Bow votes for teacher layoffs
As enrollment drops,
reductions would save $500,000
By TRENT SPINER
BOW - Despite pleas from dozens of Bow students, teachers and parents, the school board voted unanimously Monday night to lay off up to seven teachers next year.
Their decision is preliminary; the town’s budget committee can still make changes and voters will have the final say March 12 at town meeting. But that didn’t stop more than 200 people from attending Monday night, many waiting in long lines to have their three-minute shot at convincing board members to change their minds.
As the meeting began, a handful of peaceful protesters — mostly high school students and recent graduates — held signs outside and formed a human chain in an attempt to block off a portion of the parking lot while sharing hugs with teachers.
Inside, only two residents spoke in favor of the cuts, which were proposed during two all-day budget work sessions earlier this month.
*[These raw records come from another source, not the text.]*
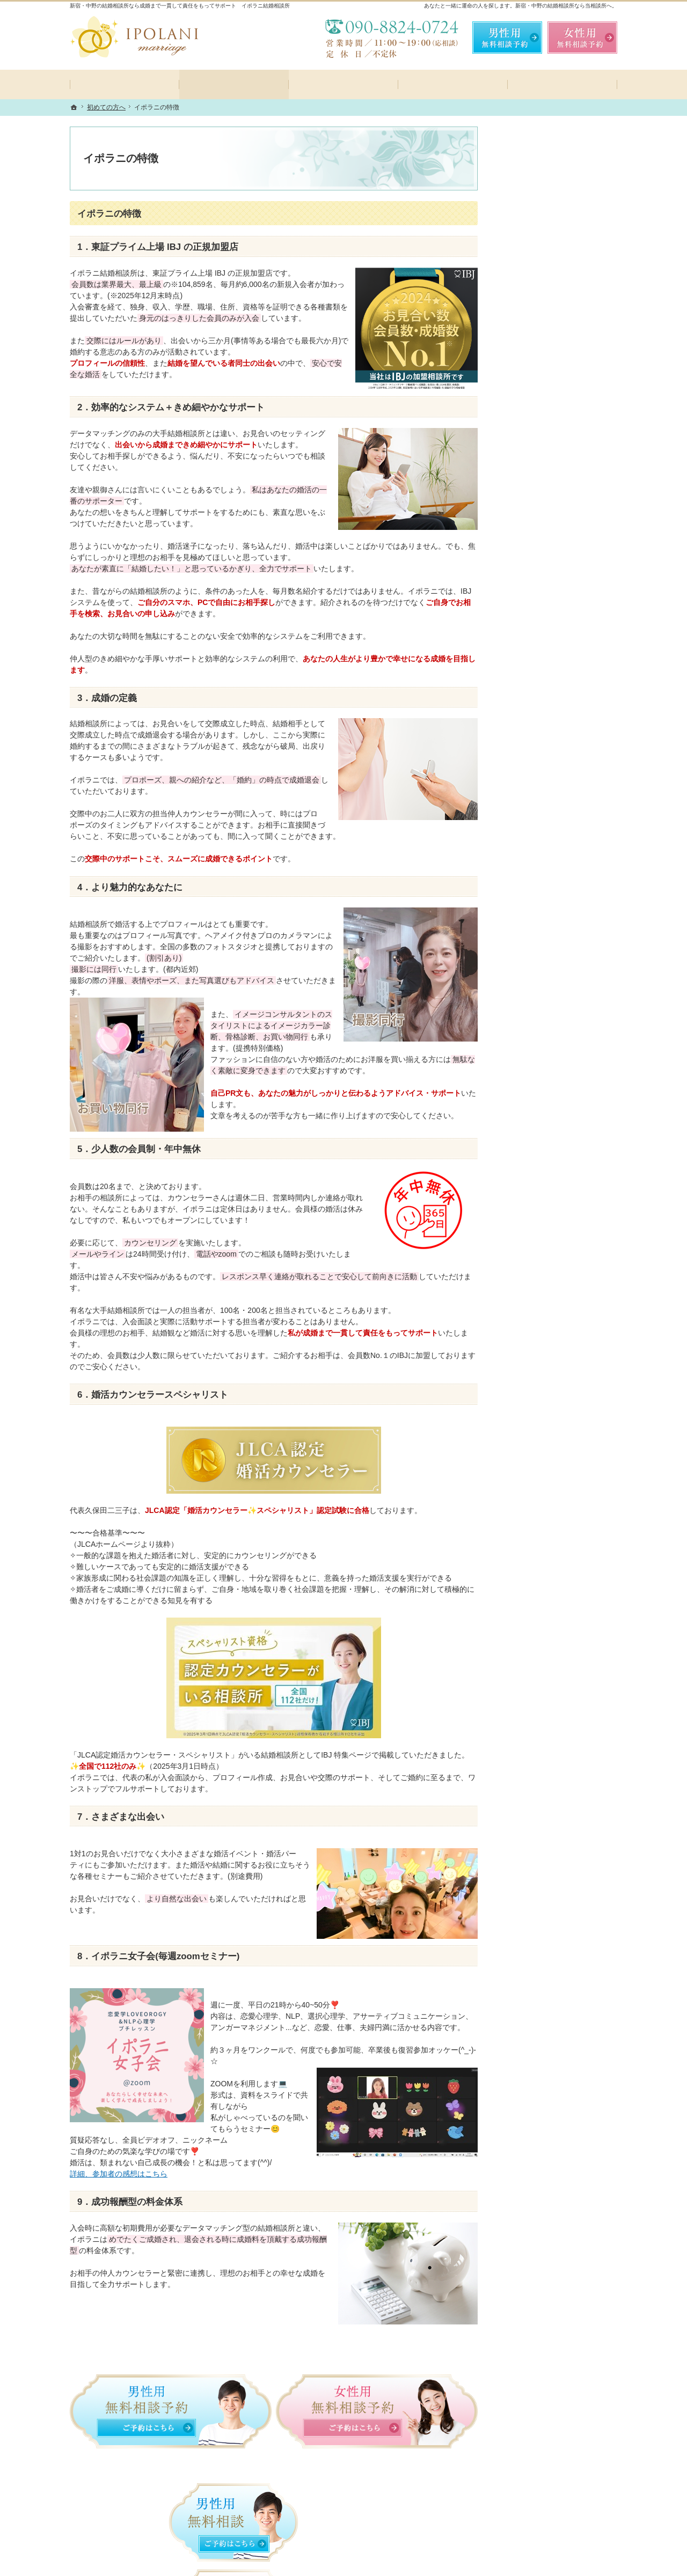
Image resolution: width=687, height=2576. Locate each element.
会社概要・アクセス (540, 765)
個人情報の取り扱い (540, 813)
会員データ (525, 741)
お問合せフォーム (542, 2509)
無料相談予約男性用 (507, 37)
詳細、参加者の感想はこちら (118, 2173)
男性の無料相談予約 (540, 626)
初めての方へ (529, 457)
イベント (522, 553)
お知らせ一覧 (529, 789)
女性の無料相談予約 (540, 650)
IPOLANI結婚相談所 (217, 2559)
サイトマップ (529, 862)
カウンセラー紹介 (537, 601)
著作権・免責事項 (537, 837)
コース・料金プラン (540, 481)
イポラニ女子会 (533, 529)
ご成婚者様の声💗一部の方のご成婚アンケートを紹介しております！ (559, 707)
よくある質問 (529, 577)
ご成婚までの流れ (537, 505)
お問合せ (522, 674)
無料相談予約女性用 (582, 37)
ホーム (518, 433)
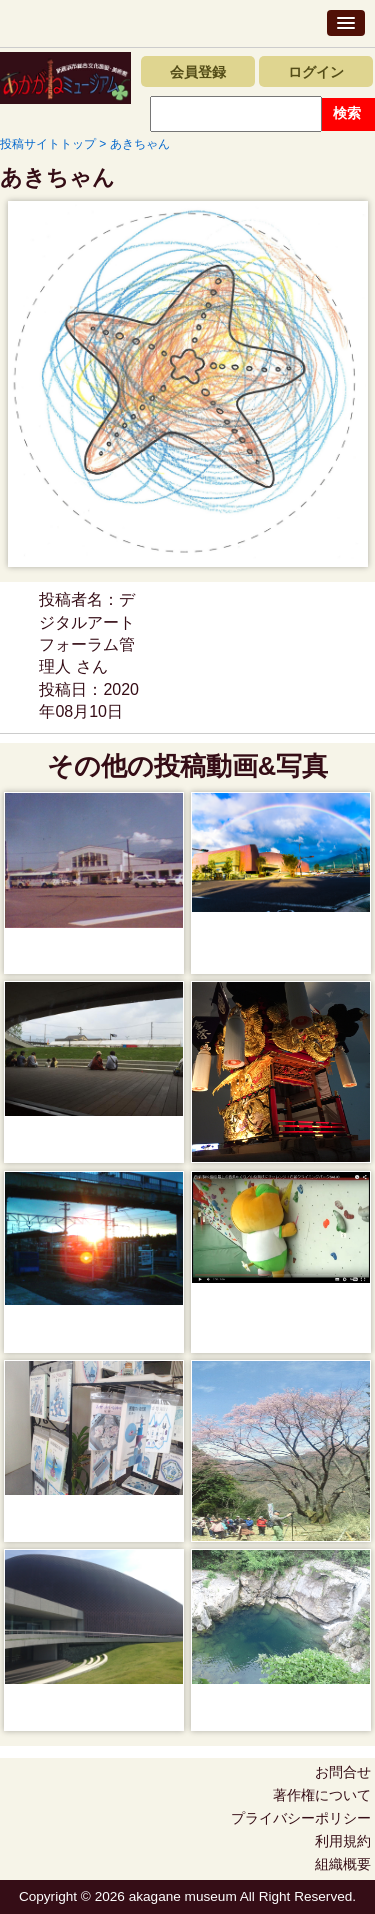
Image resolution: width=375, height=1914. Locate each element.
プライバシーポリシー (301, 1818)
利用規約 (343, 1841)
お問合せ (343, 1772)
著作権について (322, 1795)
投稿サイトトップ (48, 144)
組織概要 (343, 1864)
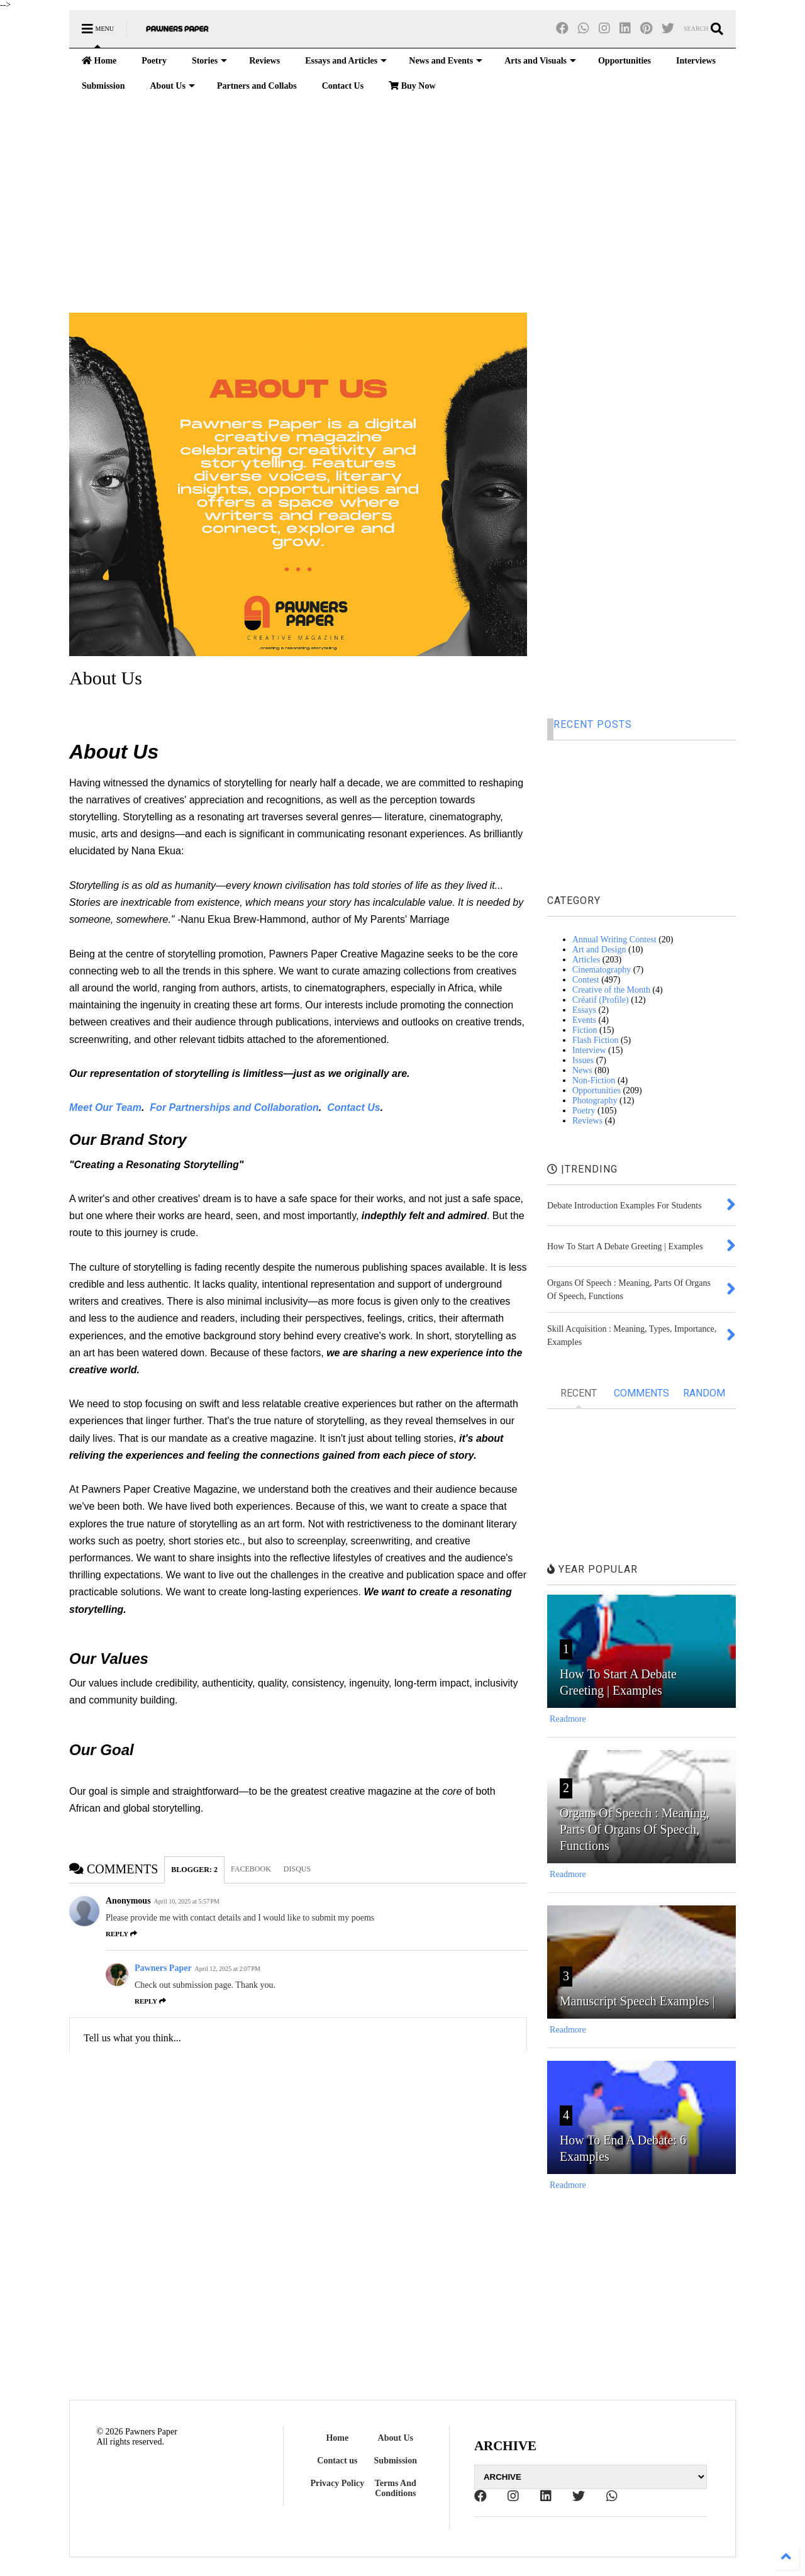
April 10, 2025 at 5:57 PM (186, 1901)
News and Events (445, 60)
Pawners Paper (163, 1968)
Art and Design (599, 949)
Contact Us (343, 86)
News (582, 1070)
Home (99, 60)
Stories (209, 60)
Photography (595, 1100)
Monday night, Superintendent Dean Cascadden said cutting teachers is the only way to avoid a budget increase in the face of mandatory increases in contributions to the state retirement system and pay raises for teachers.
The proposal would cut five teachers at the high school and one each at the middle and elementary schools in exchange for a $500,000 savings. At the high school, it would bring the average class size in core classes up from 17 to somewhere in the low- to mid-20s.
Resident Jim Hoffman said the cuts were needed because the high school is facing a drop in enrollment. To keep the number of teachers in line with the number of students, he said up to 10 teachers should be cut.
But Hoffman, who spoke first, was followed by a slew of students and parents who said they would pay a premium for the personal attention they have come to expect from high school teachers.
Howard Zibel has had at least one child in the district for the last 23 years. He said the school board should not look at average class sizes from across the state, instead they should look to beat them.
“Average education in New Hampshire is not a pretty picture,” he said. “That is not what most of us moved to Bow for. The school board is being short-sighted. If you continue on this path, you’re going to lower the value of all of our homes. Granted, I’m not giving a blank check but prudent investment needs to be made.”
Other residents said those who could not afford the extra taxes next year — estimated to be less than $100 for an average home — should cut their expenses at home.
“It comes down to a few bottles of cheap wine, a few cartons of cigarettes or a pair of fashionable jeans — whatever addiction you want to inform,” said Kyle “Mitch” Michaud, a 2009 graduate and Keene State College student.
In the end, the board said they appreciated the input but must also take into account the plight of others in town.
“You may not believe it, but there are people in Bow who have lost their jobs, there are foreclosures in Bow, there are people who have lost their homes,” Chairman Warren Fargo said.
After the vote, Kara Hinck, president of the Bow Education Association, said she was upset about the vote. She represents about 118 professionals in Bow.
“I think it’s a no-win for everyone,” she said. “Obviously, there is a lot of community support for the school. “How can they listen to all this and not change their mind?”